Parmi les atouts d’une commune nouvelle, Philippe Chalopin cite, en premier lieu, le maintien et le développement de services publics. Un constat partagé par les autres maires qui ajoutent aussi pêle-mêle : la hausse de la capacité d’autofinancement, la rénovation des écoles, la création d’une cuisine centrale, la mise en place d’un groupement d’achat, la mutualisation des secrétaires de mairie, etc.

Persistance de certains freins
Une fois affirmé ce bilan positif, il subsiste néanmoins des freins. Philippe Chalopin évoque évidemment la réduction drastique du nombre de conseillers municipaux à l’issue du renouvellement de mars 2020 qui, dans certaines communes nouvelles, pourrait aller jusqu’à 80 % ! L’article 1 de la proposition de loi (PPL) de Françoise Gatel, visant à adapter l’organisation des communes nouvelles à la diversité des territoires, et adoptée au Sénat en décembre dernier, prévoit ainsi que le nombre d’élus ne pourrait pas être inférieur au tiers de l’effectif initial.
Autre frein : l’obligation pour une commune nouvelle créée à l’échelle d’un EPCI de devoir en rejoindre un autre.

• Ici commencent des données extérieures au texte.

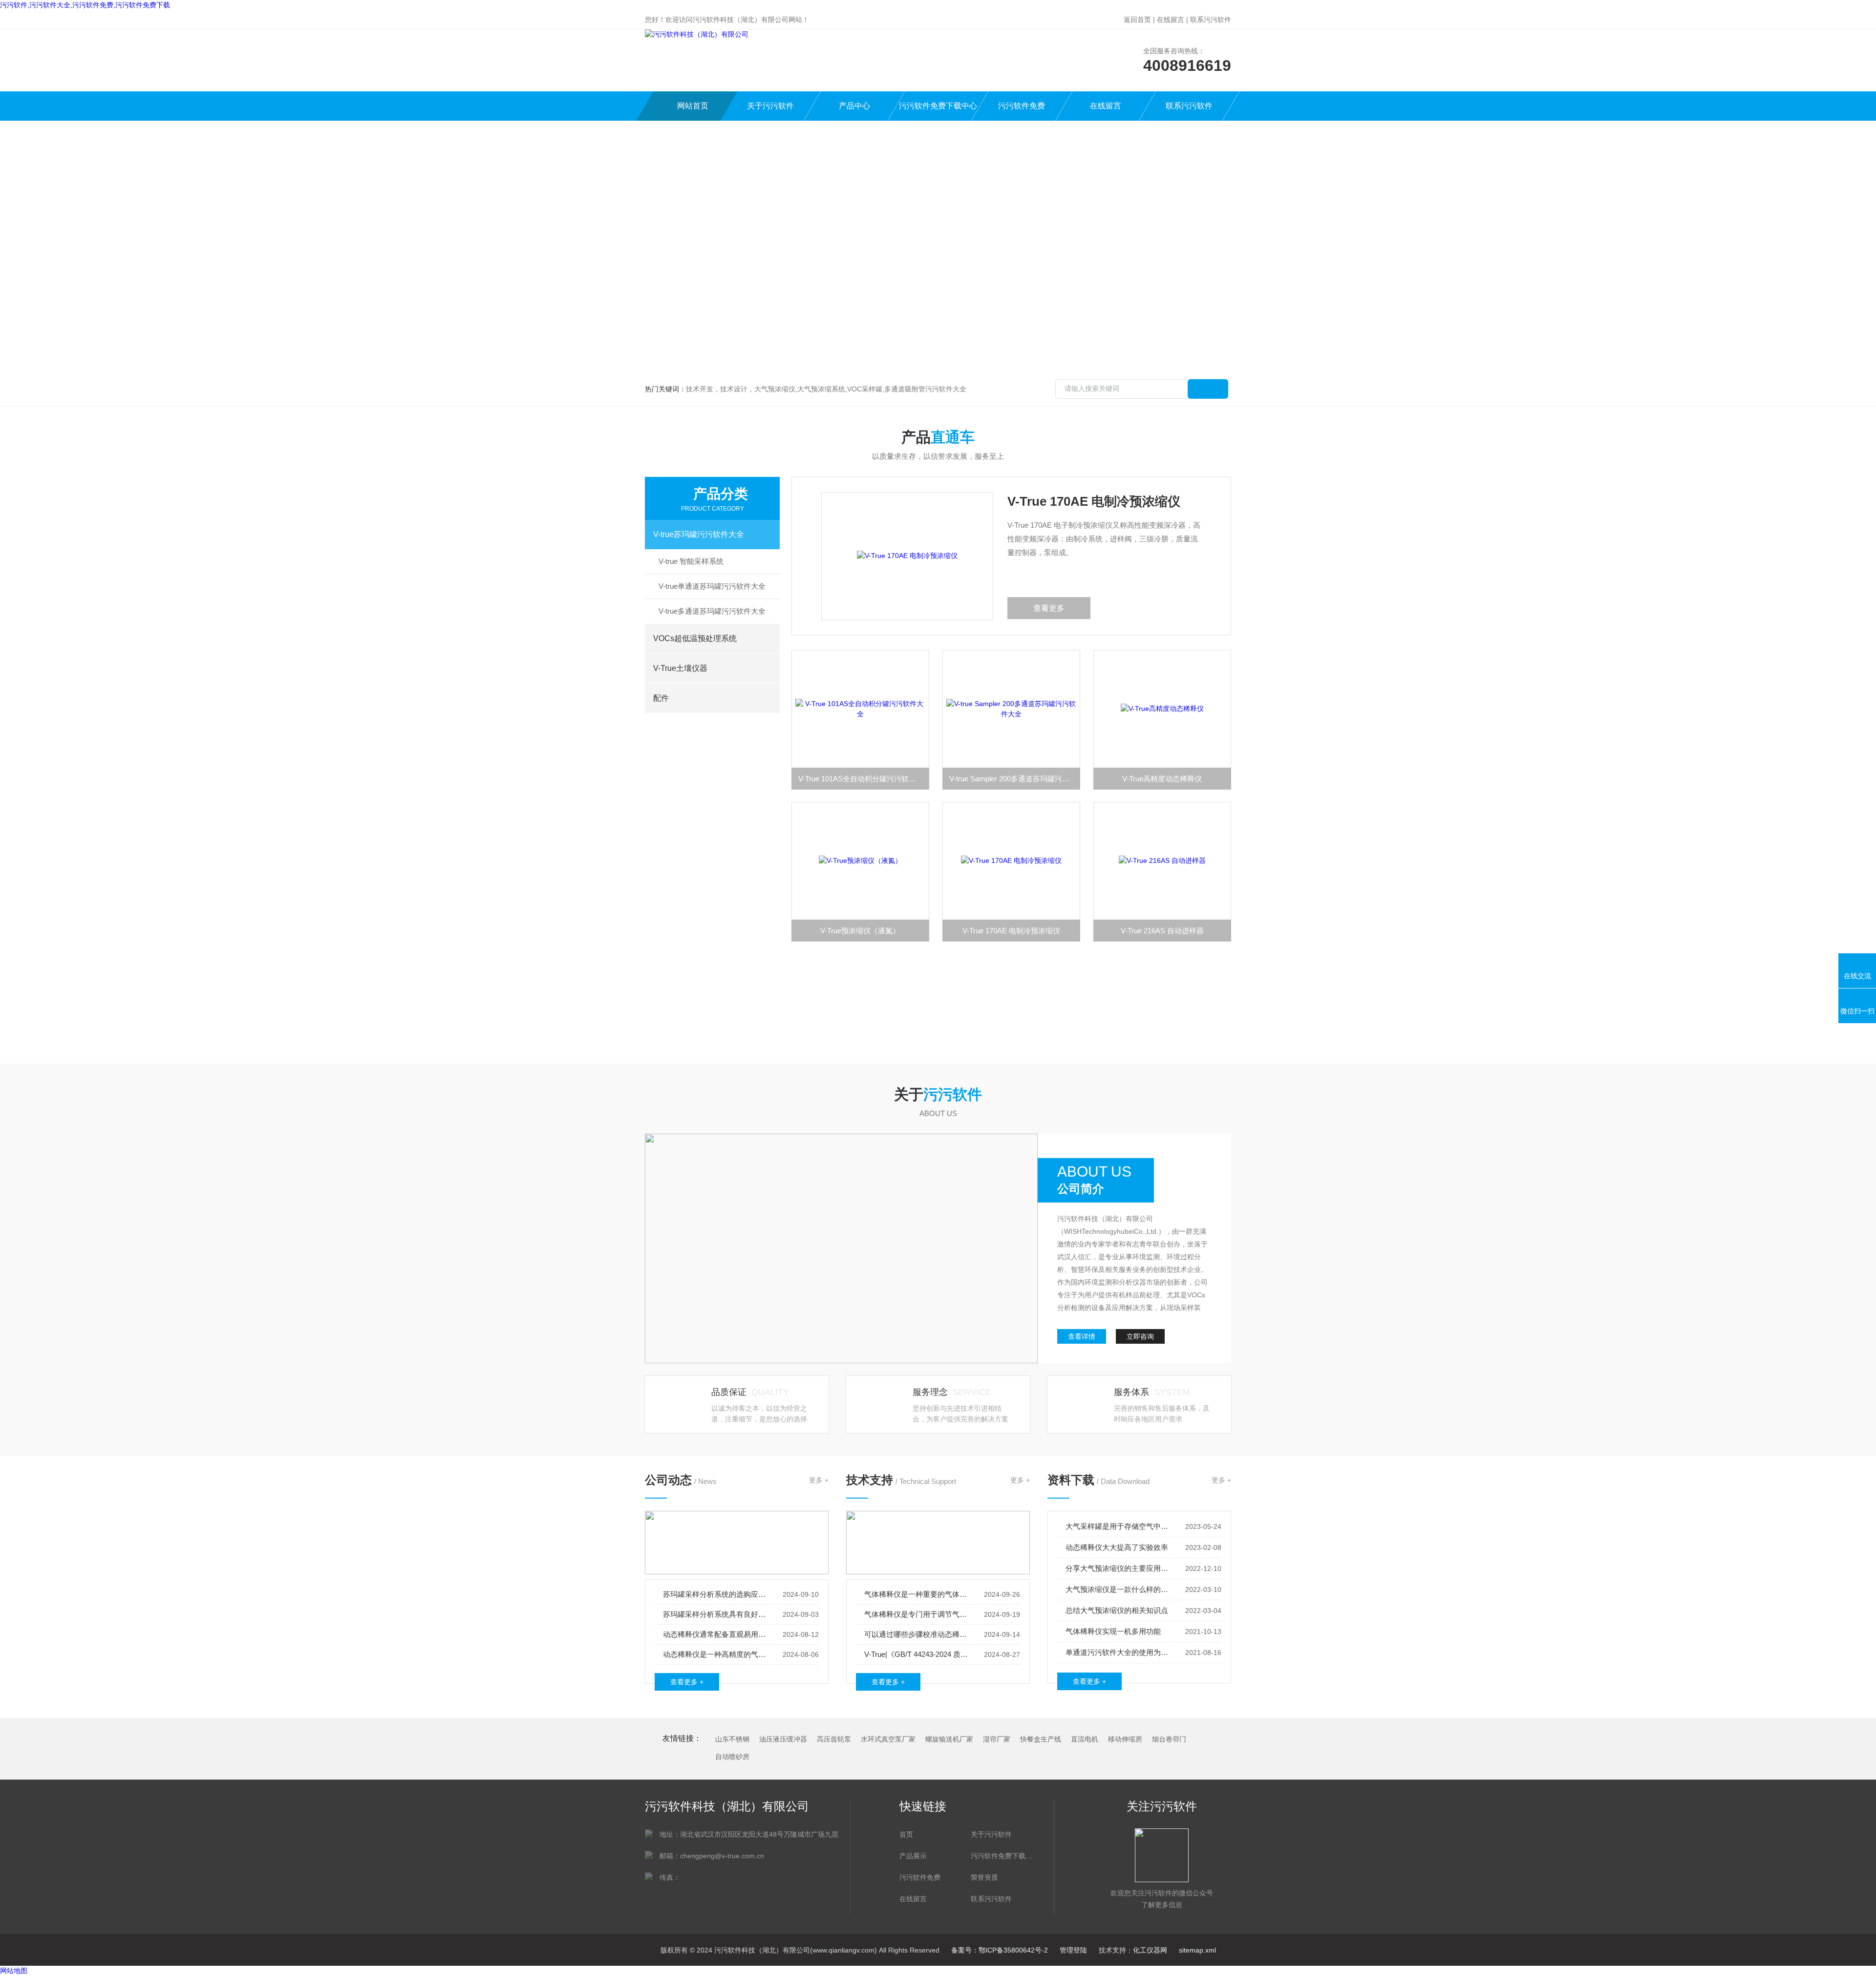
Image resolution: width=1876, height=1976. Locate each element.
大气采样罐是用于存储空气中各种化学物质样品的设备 (1119, 1526)
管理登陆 (1073, 1950)
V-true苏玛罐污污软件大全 (698, 534)
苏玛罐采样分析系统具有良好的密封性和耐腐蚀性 (716, 1614)
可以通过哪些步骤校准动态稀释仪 (917, 1634)
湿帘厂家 (996, 1739)
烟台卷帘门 (1169, 1739)
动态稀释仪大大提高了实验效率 (1117, 1547)
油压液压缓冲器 (783, 1739)
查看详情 (1081, 1336)
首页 (906, 1834)
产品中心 (854, 106)
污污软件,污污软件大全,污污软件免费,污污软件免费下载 (85, 5)
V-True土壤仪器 (680, 668)
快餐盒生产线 (1040, 1739)
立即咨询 (1140, 1336)
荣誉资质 (984, 1877)
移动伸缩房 (1125, 1739)
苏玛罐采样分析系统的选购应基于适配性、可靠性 (716, 1594)
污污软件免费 (1021, 106)
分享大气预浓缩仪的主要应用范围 (1119, 1568)
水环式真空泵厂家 (888, 1739)
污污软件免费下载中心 (938, 106)
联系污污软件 (1210, 19)
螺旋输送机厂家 (949, 1739)
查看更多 (1049, 608)
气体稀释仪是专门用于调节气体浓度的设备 (917, 1614)
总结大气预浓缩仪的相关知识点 (1117, 1610)
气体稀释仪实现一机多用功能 (1113, 1631)
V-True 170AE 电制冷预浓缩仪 (1093, 501)
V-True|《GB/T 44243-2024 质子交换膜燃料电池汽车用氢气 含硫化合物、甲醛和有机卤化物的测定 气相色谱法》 (917, 1654)
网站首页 (692, 106)
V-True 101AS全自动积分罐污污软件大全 (863, 778)
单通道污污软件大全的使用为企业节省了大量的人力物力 (1119, 1652)
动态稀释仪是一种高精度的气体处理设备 (716, 1654)
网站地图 (13, 1971)
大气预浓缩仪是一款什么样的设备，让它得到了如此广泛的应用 (1119, 1589)
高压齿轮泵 (834, 1739)
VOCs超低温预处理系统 (695, 638)
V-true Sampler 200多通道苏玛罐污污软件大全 (1014, 778)
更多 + (819, 1480)
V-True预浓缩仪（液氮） (860, 930)
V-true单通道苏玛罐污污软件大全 (712, 586)
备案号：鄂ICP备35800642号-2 (999, 1950)
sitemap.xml (1197, 1950)
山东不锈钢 (732, 1739)
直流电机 (1084, 1739)
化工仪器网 (1150, 1950)
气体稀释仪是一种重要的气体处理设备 (917, 1594)
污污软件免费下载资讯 (1001, 1856)
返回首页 (1137, 19)
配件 (661, 698)
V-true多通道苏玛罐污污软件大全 (712, 611)
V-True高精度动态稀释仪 (1162, 778)
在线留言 (1170, 19)
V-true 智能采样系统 (691, 561)
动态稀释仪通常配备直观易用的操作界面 (716, 1634)
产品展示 (913, 1856)
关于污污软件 (770, 106)
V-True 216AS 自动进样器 (1162, 930)
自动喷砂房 (732, 1757)
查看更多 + (687, 1682)
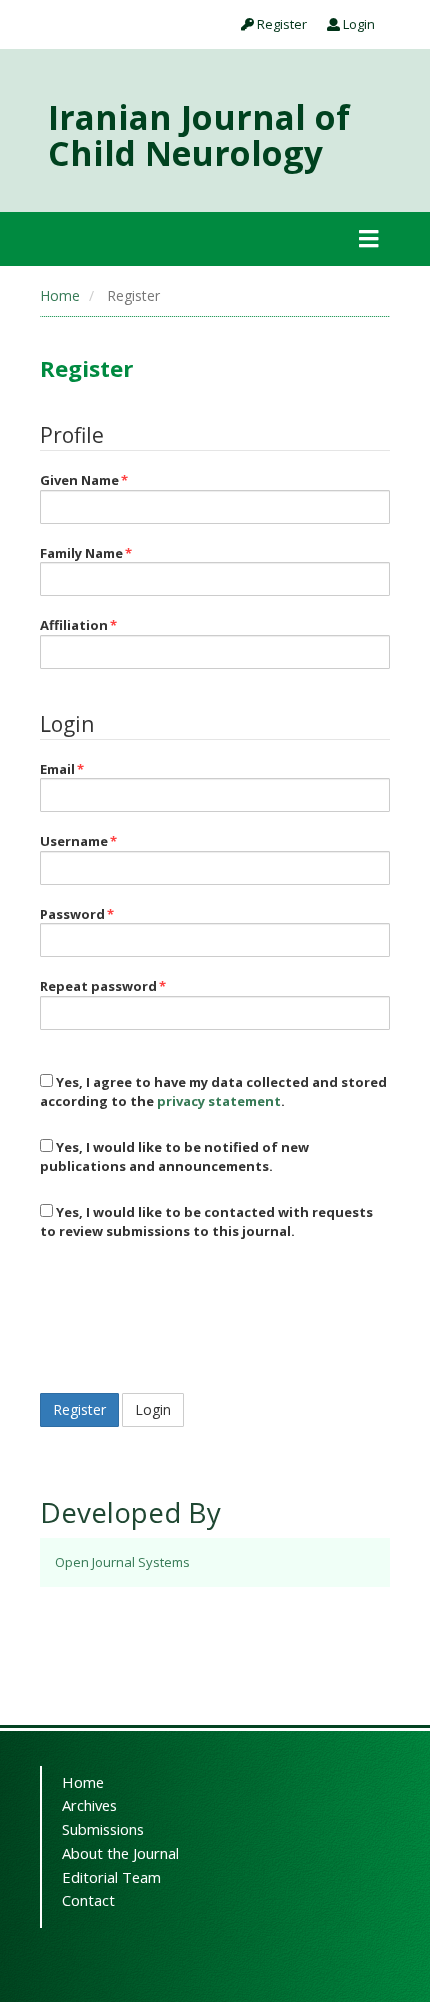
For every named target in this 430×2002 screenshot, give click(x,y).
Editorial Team (111, 1877)
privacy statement (219, 1101)
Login (357, 24)
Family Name (86, 553)
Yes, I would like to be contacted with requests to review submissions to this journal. (206, 1221)
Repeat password (103, 986)
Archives (89, 1805)
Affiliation (78, 625)
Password (77, 914)
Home (60, 295)
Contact (88, 1900)
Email (62, 769)
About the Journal (120, 1853)
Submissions (103, 1829)
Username (78, 841)
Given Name (84, 480)
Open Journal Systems (122, 1562)
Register (280, 24)
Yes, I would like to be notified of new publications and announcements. (174, 1156)
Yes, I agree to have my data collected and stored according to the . (213, 1091)
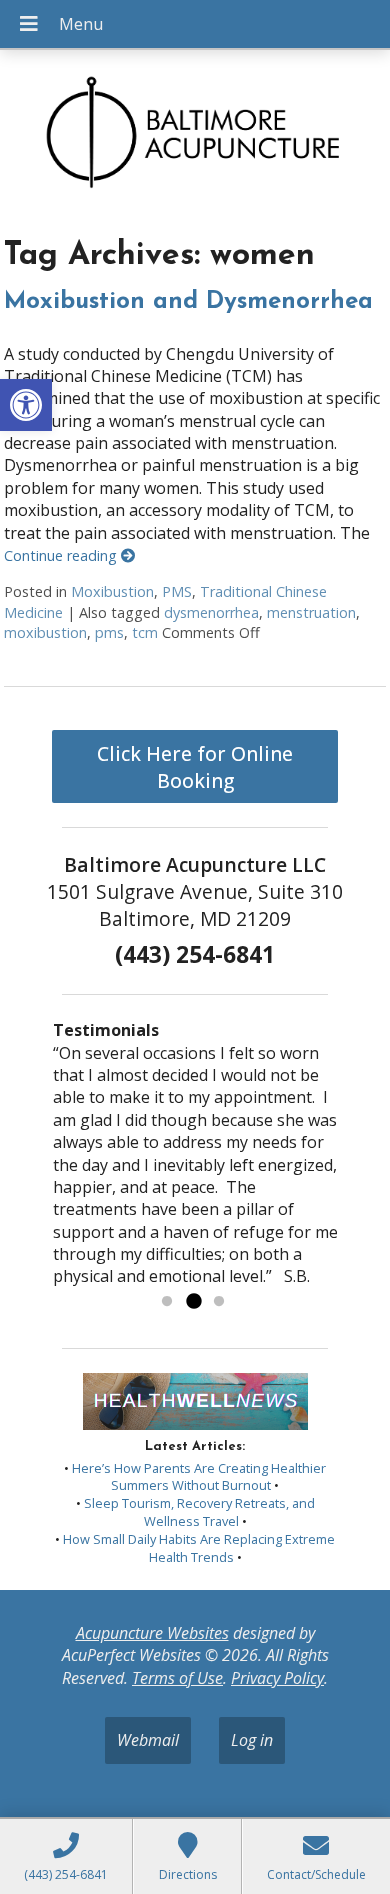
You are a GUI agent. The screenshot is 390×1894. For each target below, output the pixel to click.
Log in (252, 1740)
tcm (145, 632)
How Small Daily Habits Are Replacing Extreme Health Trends (199, 1548)
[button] (26, 405)
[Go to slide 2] (193, 1302)
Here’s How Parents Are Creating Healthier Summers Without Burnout (199, 1477)
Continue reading (62, 555)
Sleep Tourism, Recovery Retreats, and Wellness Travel (199, 1512)
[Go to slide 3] (219, 1302)
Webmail (148, 1740)
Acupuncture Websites (152, 1633)
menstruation (311, 612)
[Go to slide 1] (167, 1302)
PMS (177, 591)
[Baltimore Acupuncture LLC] (195, 136)
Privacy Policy (277, 1678)
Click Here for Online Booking (195, 767)
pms (109, 632)
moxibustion (45, 632)
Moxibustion (112, 591)
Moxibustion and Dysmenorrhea (188, 302)
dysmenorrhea (211, 612)
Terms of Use (177, 1678)
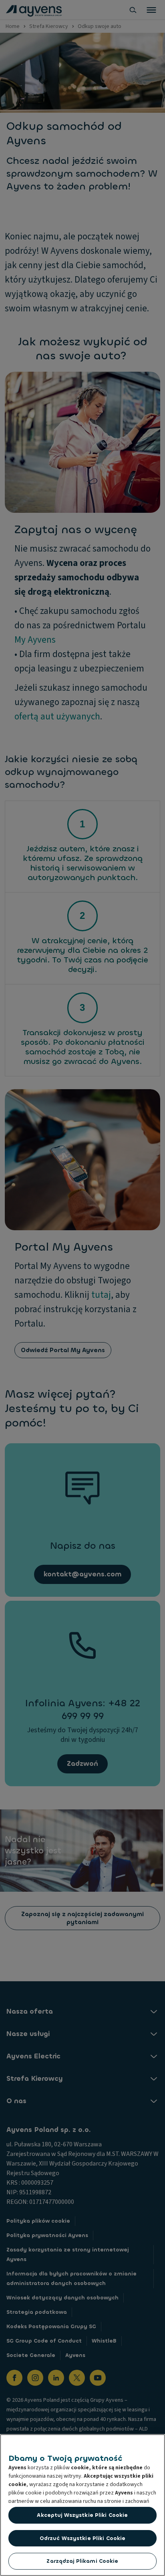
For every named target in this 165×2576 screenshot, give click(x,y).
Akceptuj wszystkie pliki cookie (82, 2515)
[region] (82, 2505)
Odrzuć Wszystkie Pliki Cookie (83, 2538)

D’où l’idée d’instituer une « commune-communauté » exerçant à la fois les compétences communales et intercommunales. « Ce qui ne constitue absolument pas une attaque contre l’intercommunalité », insiste Françoise Gatel.

Un examen par les députés en juin
Pour l’examen de la PPL Gatel à l’Assemblée nationale, Nicole Dubré-Chirat, députée du Maine-et-Loire et rapporteur du texte, se veut confiante. « Nous avons eu la promesse du gouvernement qu’elle serait inscrite à l’ordre du jour en juin pour permettre aux candidats aux municipales de connaître les nouvelles règles assez tôt », explique-t-elle. Ce calendrier est confirmé par Bruno Delsol, le directeur général des collectivités locales (DGCL). « L’accord sur la commune-communauté est conditionné au fait qu’il ne doit pas s’agir d’un moyen de revenir sur la carte intercommunale », tient-il juste à préciser.